それともこれは幻覚かなんかか?俺がおかしいのか?あの団長が他人に肩貸すなんざありえねェ。



そんなこんなで俺らは宇宙(そら)に戻るため地球に来るときに乗ってきた船の停船場へと向かった。




―――――――――――



―――――――――



「お兄さんお兄さん、うちの店寄ってかない?」


「お、旦那方!ココいい娘揃ってるよォ?寄ってかないかい?」




女や男で行き交う通り。【色街通り】と書かれた場所に俺らはいた。







「……」


「あっはっは。なんだココ」



団長に支えられながら歩いて着いた先。
そこは吉原とさほど変わらない町並みだった。







「おい!!宇宙に帰んじゃねェのかよ!?」

「帰るよ?」

「なんだよココ!全然違ェとこ来ちゃったじゃねェか!」




団長に支えられながら着いた場所。団長がさっさか歩いて行くからてっきり停船の場所を知っているのかと思っていた。

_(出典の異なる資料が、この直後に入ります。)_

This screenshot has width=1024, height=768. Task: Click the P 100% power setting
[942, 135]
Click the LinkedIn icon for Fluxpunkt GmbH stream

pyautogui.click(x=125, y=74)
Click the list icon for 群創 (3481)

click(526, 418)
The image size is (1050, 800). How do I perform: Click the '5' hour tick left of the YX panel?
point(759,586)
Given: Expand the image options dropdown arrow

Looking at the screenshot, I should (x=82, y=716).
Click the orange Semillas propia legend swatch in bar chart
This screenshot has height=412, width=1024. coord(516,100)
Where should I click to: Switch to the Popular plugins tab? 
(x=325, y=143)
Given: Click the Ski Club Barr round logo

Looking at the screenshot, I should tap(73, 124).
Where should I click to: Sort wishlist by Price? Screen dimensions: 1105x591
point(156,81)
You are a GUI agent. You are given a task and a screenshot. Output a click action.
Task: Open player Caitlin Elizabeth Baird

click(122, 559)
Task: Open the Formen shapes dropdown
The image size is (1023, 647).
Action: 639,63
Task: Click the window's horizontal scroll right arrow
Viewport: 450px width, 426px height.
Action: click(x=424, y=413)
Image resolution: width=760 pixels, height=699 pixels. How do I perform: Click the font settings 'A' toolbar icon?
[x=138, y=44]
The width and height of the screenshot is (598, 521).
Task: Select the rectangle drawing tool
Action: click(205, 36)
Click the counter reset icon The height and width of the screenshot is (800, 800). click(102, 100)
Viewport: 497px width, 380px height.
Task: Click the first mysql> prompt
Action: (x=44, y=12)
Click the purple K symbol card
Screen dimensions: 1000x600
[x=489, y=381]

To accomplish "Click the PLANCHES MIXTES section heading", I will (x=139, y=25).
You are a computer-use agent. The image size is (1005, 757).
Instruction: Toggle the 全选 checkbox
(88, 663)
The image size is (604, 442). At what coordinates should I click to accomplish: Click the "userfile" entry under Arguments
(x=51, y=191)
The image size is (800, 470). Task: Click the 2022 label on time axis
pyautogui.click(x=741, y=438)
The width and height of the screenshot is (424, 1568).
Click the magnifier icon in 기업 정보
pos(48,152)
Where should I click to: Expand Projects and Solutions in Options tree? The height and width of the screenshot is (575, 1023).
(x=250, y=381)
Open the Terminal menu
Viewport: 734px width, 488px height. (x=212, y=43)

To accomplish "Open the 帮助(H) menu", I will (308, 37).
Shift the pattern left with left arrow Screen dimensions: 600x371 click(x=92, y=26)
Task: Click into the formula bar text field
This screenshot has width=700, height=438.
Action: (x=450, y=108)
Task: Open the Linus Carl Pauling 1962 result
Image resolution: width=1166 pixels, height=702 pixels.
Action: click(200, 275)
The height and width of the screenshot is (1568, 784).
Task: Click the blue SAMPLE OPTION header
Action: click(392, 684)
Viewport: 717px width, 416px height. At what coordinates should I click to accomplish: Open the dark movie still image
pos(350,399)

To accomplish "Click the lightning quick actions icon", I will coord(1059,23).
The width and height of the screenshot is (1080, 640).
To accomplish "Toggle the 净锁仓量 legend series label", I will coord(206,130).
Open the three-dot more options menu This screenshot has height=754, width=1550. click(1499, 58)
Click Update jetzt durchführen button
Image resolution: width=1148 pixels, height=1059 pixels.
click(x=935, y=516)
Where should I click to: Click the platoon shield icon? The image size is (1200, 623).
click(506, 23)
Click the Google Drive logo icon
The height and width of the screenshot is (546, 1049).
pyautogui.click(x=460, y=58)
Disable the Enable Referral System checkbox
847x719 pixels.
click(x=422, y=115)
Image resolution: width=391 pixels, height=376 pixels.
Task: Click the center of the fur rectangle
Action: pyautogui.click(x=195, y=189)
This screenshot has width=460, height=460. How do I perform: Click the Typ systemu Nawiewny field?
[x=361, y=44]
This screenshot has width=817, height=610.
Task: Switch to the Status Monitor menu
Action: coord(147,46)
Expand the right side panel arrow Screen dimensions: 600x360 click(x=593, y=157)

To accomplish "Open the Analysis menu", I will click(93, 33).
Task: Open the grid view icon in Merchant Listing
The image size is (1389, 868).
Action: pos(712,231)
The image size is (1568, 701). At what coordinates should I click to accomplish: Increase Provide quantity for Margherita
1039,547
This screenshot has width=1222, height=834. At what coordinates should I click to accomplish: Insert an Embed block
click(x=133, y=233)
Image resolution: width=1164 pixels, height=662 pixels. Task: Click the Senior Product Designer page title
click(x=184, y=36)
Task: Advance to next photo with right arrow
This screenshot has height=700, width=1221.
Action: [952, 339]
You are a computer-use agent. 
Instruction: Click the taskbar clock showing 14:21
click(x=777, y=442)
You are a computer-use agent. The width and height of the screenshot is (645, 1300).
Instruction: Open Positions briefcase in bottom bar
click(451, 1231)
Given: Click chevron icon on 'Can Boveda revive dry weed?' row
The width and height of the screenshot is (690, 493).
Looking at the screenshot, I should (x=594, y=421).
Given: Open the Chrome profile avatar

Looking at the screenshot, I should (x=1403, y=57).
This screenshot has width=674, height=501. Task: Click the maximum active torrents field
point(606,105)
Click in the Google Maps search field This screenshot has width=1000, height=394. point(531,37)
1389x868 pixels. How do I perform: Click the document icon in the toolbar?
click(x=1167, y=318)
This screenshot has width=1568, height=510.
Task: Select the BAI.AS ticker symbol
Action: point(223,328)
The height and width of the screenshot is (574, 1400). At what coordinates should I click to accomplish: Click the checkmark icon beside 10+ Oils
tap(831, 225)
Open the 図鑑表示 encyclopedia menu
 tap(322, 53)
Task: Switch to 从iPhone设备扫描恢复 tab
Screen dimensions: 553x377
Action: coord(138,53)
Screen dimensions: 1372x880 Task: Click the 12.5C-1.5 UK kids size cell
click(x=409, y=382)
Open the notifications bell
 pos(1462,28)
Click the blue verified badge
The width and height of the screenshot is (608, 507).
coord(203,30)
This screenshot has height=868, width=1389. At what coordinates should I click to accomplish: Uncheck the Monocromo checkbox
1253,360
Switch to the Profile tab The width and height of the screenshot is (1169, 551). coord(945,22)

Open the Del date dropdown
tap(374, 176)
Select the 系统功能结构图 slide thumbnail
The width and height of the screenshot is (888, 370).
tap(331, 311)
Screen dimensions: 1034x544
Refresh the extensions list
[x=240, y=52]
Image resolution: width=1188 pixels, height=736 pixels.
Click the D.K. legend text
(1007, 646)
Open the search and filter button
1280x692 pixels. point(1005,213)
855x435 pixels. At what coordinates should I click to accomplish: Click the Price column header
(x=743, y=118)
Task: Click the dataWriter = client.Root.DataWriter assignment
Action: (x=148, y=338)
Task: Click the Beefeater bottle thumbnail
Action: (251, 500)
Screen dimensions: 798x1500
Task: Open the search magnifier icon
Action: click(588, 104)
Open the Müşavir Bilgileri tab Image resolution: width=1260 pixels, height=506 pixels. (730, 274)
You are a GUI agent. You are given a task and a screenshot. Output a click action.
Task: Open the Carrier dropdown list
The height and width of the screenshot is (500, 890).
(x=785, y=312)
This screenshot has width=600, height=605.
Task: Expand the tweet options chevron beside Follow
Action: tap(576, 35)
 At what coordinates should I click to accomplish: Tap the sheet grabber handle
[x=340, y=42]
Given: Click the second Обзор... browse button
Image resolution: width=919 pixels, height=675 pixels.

俺が帰りの方角を調べているとしばらくして静かな声音でぽつり、と団長が言った。






「悪いね阿伏兎」

「あん?」

「先帰ってて」

「は?」




訳がわからず聞き返す。






「せっかく地球に来たんだし、俺はちょっと遊んで行くよ」


「………ハァァァァァ!?」




何言ってんだこの人ァ。



いやいくら盛りの青少年だからといって。







「ふざけんなよ団長。俺らに遊んでる暇なんざねーだろうが。元老(うえ)にも報告しなきゃなんねェし「うん。だからそこは阿伏兎が一人で行ってきなよ」




こっ…こいつ…!




部下を差し置いてテメ一人で遊びほうける気かよ!!





「俺にもガス抜きが必要なんだよ」



何言ってんだあんたにガスなんか溜まんェだろ。


あんたに溜まるなら俺は今頃ガスの溜まりすぎて破裂してるぞ。






「じゃそういうわけだから。よろしく頼んだよ」



そう言うと団長はドサリ、と俺を道の真ん中に残して歩き出した。





「オイィィィ、待てやすっとこどっこい!!戻ってきやがれェェェェ!!」



無視を決め込み歩を緩めない団長の周りには早くも女達が集まって来る。







「…あの野郎…」





諦めろ、俺。怪我人を躊躇いなく放置できるのが団長だ。








仕方なく俺はズルズルと足を引きずりながら停船場へと向かった。






**






「…やっとだ…」




あれからどのくらい経ったのか。やっと色街通りとやらの出口付近に辿り着いた。






やべーな



とっとと地球を出ねェと





ここには真選組とかいう面倒な連中もいるらしい






急がねェと――


『お兄さん』




顔を上げた俺の目の前にいたのは思春期真っ盛りぐらいの年頃の娘だった。




怪我の痛みで身を屈めていた俺は娘の高さと同じくらいの目線だった。
娘は俺の足を指差しながら言った。





『大丈夫ですか…?足…』

「ああ、どうってこっちゃねェ」

『でも――』




娘を無視して俺は再び壁を伝うように歩き出した。